IAC to Buy Ask Jeeves for $1.85B

Growing Jeeves' market share, building local search lead are top priorities.

IAC/InterActiveCorp announced plans today to purchase Ask Jeeves in an all-stock transaction valued at $1.85 billion.

IAC intends to grow Ask Jeeves’ search share by using its local content properties, which include Citysearch, Ticketmaster, Evite, and Match.com, as well as its Expedia travel sites, said Barry Diller, chairman of IAC.

Ask.com has featured local IAC content from Citysearch, Ticketmaster, and Match.com since August 2000.

“While you’ve all been hearing this last year about search engines beginning to recognize consumers’ needs for local search, we’ve been developing finely tuned and rich-content local search for years. Our goal is to make Ask the search engine with the best local search content and merchant information out there,” Diller said.

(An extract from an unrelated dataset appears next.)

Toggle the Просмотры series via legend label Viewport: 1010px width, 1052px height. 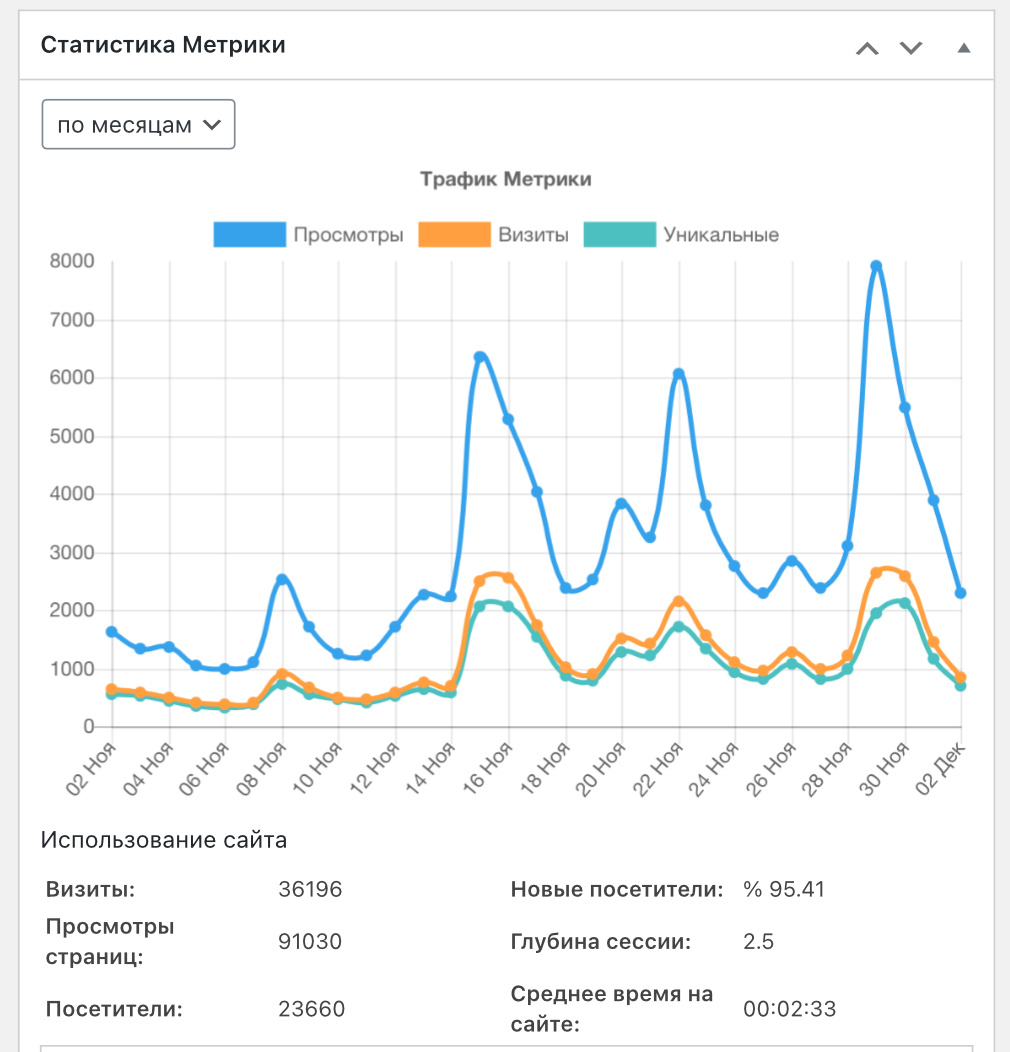[347, 235]
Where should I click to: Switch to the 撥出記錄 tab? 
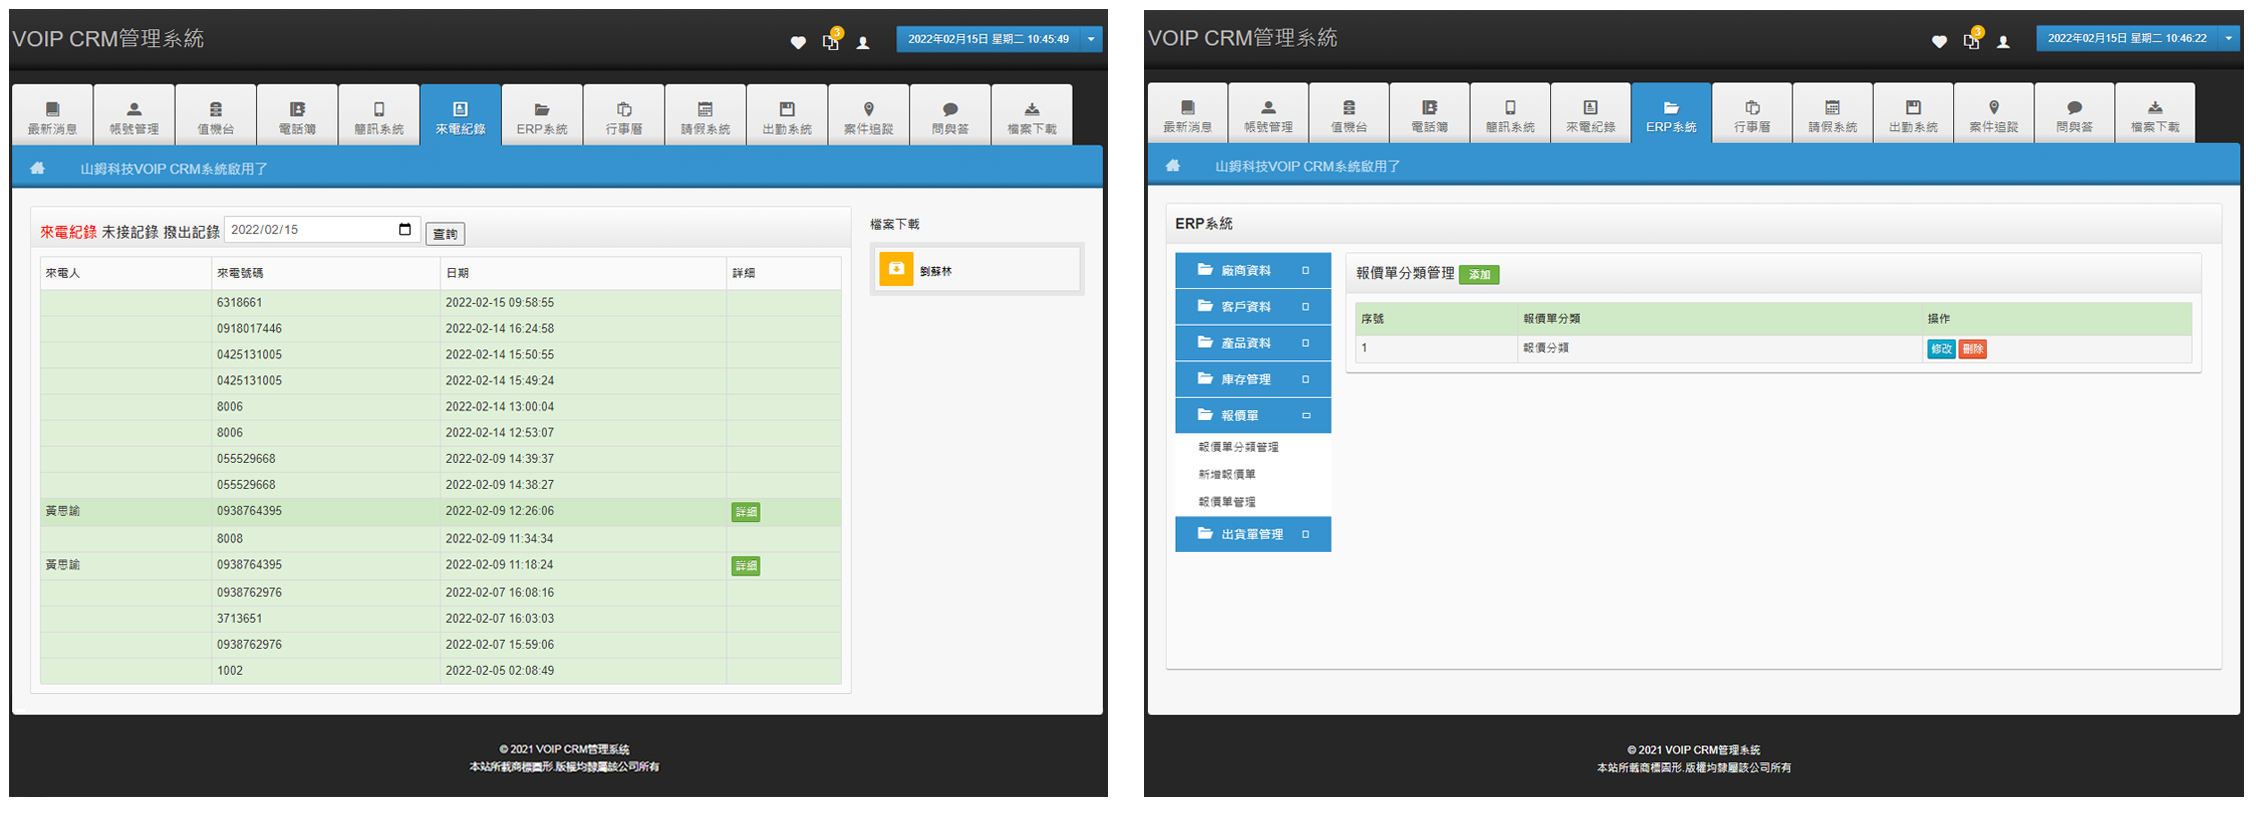point(191,232)
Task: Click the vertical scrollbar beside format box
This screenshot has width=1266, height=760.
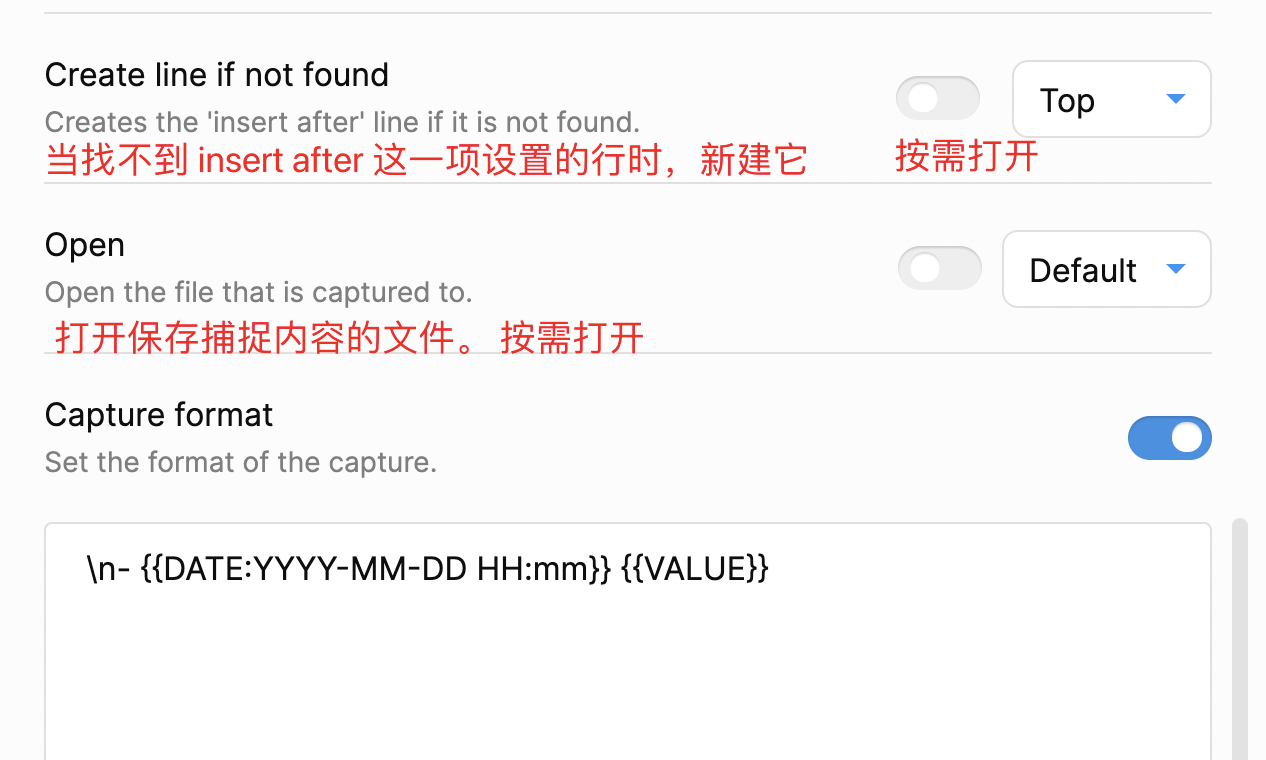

Paid search ads will continue to be provided through Google’s AdWords program through 2007, when Jeeves’ existing agreement ends. Plans beyond that are not set, with Diller leaving open the possibility to renew the agreement. But Ask Jeeves CEO Steve Berkowitz strongly hinted Jeeves might have its own ad system in place by then, based on its Teoma search technology.

“Right now in the sponsored listings business, the relevance of advertising is nowhere near where it needs to be,” Berkowitz said. “You’re going to see, once we’re able to leverage Teoma in the future, the ability to deliver advertising in a much more relevant way, which will increase the ability for local advertisers to really get to the places they want to get to.”

“I think the technologies for search and paid advertising are going to be a single platform, because really it’s going to be a single user experience that’s relevant on a total page. In 2007, we’ll be talking about a very different world,” he added.

Diller plans to invest in marketing to get new users and rely on Ask’s technology to keep them. In this way, IAC hopes to narrow the gap between Ask.com’s brand recognition and its market share.

“While Ask.com is the third most recognized pure search brand, it’s a distant fifth in terms of market share. Despite that gap in share, Ask’s brand is proven, profitable, [and] distinctive and still growing,” Diller said. “A group of four or five players is going to be able to thrive in this market, much like other advertising-supported media businesses. Because of that, a player like Ask has the greatest opportunity for gaining share.”

Other plans include incorporating into Ask.com search results relevant content from IAC’s 40 sites in verticals such as retailing, ticketing, personals, media, financial services, real estate, and teleservices. IAC will also establish a long-term distribution relationship with its travel properties, which it plans to spin off under the Expedia brand.

The plans, announced in December, will include 13 travel-related sites — including Expedia.com, Hotels.com, Hotwire, TravelNow.com, and TripAdvisor. The spin-off is expected to take place soon after the Ask Jeeves deal is completed.

Ask Jeeves itself has been on an acquisition spree over the past year, spending $343 million last May to acquire Interactive Search Holdings, parent of the Excite and iWon portals and MaxOnline network. It also bought RSS (define) feed aggregator Bloglines last month.

Ask Jeeves rolled its advertising products into a new division, AJinteractive, in October.